Nach dem Wechsel zum zweiten Gerät dem Seitpferd gelang es den Lippern den Spies umzudrehen: Justin Sonntag als erstem Turner aus Leopoldshöhe gelang seine schwierige Übung und die Wertung von 13.30 Punkte konnte im Weiteren kein Turner übertreffen. Moritz Becker gelang eine Übung ohne Sturz und er sammelte 12,2 Punkte. Philip Hein hatte seine Übung um ein 3/3 Wandern aufgewertet. Leider stürzte er; der Rest gelang und er rettete 36,10 für Leo zu 35,00 der Paderborner.

An den Ringen glich der Vergleich den Ereignissen aus dem letzten Jahr: Die Paderborner turnten die schwierigeren Übungen. Die vier Leos konnten dem nicht entgegenwirken und sammelten 34,60 Punkte.
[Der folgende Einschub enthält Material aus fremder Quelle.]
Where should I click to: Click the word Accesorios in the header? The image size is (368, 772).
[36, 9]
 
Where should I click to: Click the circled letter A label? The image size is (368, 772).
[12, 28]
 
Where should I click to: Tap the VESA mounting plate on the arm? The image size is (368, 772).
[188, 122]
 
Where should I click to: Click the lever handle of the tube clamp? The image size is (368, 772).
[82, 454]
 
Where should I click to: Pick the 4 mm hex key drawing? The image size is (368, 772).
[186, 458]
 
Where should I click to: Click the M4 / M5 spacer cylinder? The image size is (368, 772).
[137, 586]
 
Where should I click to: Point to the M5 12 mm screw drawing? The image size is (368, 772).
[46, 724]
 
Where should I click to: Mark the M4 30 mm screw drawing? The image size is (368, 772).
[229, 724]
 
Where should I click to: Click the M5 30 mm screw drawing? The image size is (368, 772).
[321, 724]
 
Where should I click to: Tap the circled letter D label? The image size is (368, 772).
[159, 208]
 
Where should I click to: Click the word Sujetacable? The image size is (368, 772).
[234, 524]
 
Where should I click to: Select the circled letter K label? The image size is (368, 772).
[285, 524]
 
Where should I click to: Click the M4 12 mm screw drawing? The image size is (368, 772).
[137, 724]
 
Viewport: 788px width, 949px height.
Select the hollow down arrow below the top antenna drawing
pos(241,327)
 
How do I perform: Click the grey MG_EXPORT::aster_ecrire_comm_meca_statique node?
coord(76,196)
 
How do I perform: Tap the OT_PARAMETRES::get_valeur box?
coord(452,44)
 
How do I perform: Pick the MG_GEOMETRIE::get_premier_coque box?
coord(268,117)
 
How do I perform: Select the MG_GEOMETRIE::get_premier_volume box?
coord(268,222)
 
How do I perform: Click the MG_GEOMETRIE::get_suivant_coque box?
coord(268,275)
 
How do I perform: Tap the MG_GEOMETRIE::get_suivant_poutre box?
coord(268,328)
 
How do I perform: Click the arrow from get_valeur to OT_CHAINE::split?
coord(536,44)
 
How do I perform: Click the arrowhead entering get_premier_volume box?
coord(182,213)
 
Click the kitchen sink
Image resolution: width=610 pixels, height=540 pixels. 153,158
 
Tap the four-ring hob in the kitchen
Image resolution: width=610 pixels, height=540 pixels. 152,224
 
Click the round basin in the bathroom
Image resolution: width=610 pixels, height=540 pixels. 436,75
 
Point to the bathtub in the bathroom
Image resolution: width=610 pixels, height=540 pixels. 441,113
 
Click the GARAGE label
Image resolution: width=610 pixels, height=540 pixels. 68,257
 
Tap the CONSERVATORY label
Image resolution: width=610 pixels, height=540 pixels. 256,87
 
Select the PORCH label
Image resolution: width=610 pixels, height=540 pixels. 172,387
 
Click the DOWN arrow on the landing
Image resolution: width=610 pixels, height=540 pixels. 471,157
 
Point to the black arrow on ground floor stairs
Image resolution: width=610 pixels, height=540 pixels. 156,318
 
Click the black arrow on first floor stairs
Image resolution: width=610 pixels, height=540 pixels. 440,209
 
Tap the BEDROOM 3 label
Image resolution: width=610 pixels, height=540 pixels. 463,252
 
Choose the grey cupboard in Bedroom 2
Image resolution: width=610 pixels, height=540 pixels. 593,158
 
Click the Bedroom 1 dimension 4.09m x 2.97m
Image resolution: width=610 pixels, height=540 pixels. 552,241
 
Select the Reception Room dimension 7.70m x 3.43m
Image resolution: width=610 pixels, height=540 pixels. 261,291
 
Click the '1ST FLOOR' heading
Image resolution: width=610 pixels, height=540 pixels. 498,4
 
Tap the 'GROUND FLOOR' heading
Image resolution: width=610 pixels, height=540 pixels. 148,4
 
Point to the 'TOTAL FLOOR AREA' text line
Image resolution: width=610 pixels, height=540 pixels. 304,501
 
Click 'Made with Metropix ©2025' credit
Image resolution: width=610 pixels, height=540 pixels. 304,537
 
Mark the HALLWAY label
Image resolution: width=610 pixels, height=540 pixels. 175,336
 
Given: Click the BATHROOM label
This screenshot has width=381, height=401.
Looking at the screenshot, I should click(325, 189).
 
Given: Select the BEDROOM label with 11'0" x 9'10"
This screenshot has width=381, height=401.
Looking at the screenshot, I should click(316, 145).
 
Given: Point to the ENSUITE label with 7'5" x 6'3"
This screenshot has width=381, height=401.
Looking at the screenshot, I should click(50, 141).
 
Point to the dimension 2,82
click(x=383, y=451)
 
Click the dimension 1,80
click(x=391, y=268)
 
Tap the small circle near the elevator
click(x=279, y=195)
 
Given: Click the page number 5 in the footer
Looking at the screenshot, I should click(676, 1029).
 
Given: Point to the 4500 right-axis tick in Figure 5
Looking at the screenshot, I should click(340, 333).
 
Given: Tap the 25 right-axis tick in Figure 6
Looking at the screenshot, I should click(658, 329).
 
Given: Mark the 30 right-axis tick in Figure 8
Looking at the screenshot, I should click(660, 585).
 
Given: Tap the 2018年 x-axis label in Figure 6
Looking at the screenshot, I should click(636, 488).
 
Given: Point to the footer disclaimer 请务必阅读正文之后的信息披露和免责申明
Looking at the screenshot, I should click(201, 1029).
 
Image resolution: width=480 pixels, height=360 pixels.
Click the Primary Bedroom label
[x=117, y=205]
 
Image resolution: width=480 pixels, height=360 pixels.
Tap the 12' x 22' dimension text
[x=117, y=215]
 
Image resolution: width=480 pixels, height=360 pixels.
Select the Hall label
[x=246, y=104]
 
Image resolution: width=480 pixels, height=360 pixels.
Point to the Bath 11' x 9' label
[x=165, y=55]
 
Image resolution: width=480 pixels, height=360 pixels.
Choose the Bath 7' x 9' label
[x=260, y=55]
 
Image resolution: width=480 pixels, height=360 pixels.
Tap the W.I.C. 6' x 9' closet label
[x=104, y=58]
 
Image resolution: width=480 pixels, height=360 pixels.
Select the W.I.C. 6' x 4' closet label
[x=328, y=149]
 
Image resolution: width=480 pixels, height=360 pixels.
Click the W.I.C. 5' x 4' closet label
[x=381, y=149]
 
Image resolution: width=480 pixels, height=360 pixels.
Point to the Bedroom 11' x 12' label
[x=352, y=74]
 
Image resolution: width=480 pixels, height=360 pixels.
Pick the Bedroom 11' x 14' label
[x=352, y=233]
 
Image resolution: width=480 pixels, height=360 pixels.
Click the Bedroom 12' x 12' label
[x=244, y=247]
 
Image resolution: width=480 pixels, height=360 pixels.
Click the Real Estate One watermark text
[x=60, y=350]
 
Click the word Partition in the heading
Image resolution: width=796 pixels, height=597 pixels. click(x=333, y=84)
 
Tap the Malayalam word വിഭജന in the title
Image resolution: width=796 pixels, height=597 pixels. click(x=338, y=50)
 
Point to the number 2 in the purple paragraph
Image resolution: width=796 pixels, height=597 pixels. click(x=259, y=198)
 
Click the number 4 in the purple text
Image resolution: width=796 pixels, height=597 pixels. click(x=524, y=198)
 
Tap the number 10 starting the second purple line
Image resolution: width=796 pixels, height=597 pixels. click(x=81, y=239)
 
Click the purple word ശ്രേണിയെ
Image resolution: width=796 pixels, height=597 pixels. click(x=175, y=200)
Die Gastgeber präsentierten Krafthalteelementen en gros, erfüllten die gerätespezifischen Anforderungen und siegten mit 4,5 Punkten Vorsprung.

Das vierte Gerät wurde zu einem knappen Kopf an Kopfrennen. Die Leos turnten verschieden Varianten des Tsukahara. Bennet turnte erstmals einen Tsukahara gehockt und wurde von dem Kampfgericht mit 12,00 bewertet. Wie am Boden konnte Marcel Jörgens mit einer hohen Schwierigkeit die Paderborner stärken. Um 0,1 Punkte gewannen die Paderborner mit 36,70 zu 36,60 Punkten. Nach dem vierten Gerät stand es nun 153,70 zu 147,10 Punkten für die Gegner.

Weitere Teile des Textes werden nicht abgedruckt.